▸ **Exercise requirements**
With the pictures left out, return exactly the lines from the one containing "Összes süti engedélyezése (1021, 723)" through the end of the listing below.

*-*-*

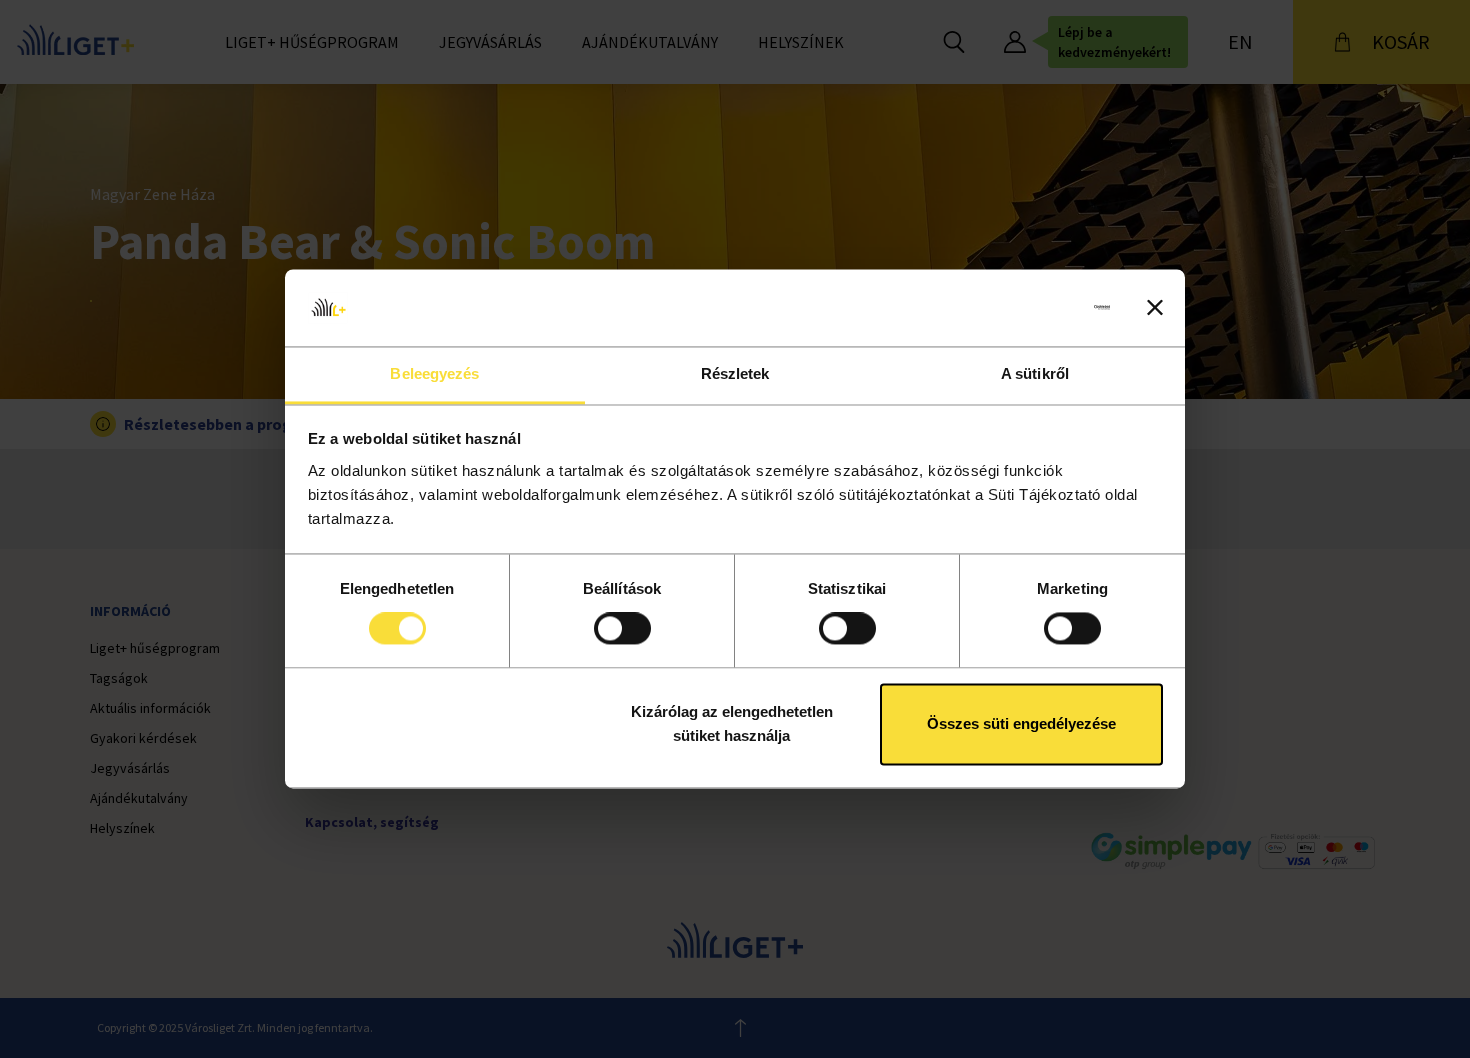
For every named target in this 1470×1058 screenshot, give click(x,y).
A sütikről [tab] (1035, 373)
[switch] (622, 629)
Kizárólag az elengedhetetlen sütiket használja (732, 723)
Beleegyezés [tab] (434, 373)
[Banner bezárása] (1155, 308)
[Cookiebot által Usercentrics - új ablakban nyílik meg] (1022, 308)
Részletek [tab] (735, 373)
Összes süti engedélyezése (1021, 723)
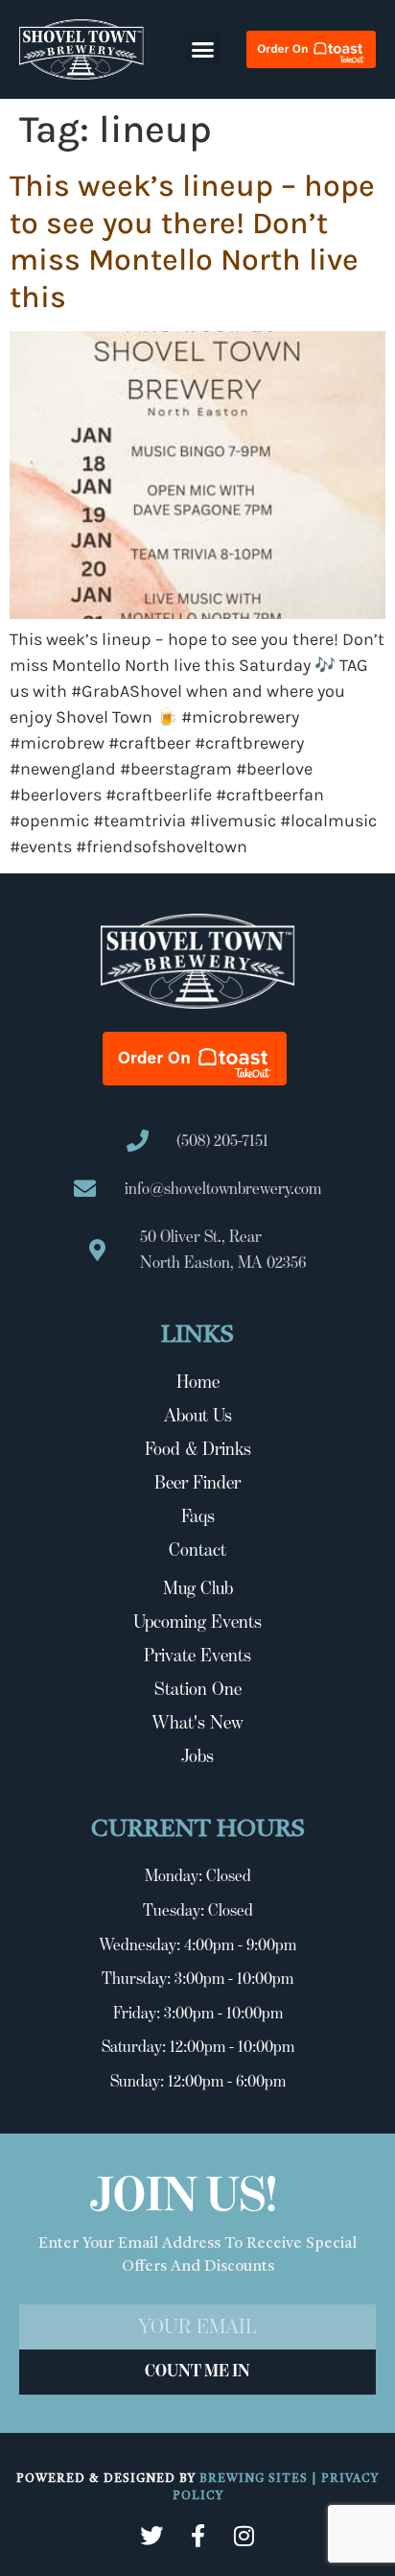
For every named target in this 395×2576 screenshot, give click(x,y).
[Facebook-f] (197, 2535)
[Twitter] (151, 2535)
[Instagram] (243, 2535)
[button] (203, 50)
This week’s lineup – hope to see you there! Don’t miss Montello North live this (192, 241)
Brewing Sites (255, 2479)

*-*-*

▸ **Response**
Összes süti engedélyezése (1021, 723)
For every named target in this 395×2576 screenshot, give click(x,y).
[Facebook-f] (197, 2535)
[Twitter] (151, 2535)
[Instagram] (243, 2535)
[button] (203, 50)
This week’s lineup – hope to see you there! Don’t miss Montello North live this (192, 241)
Brewing Sites (255, 2479)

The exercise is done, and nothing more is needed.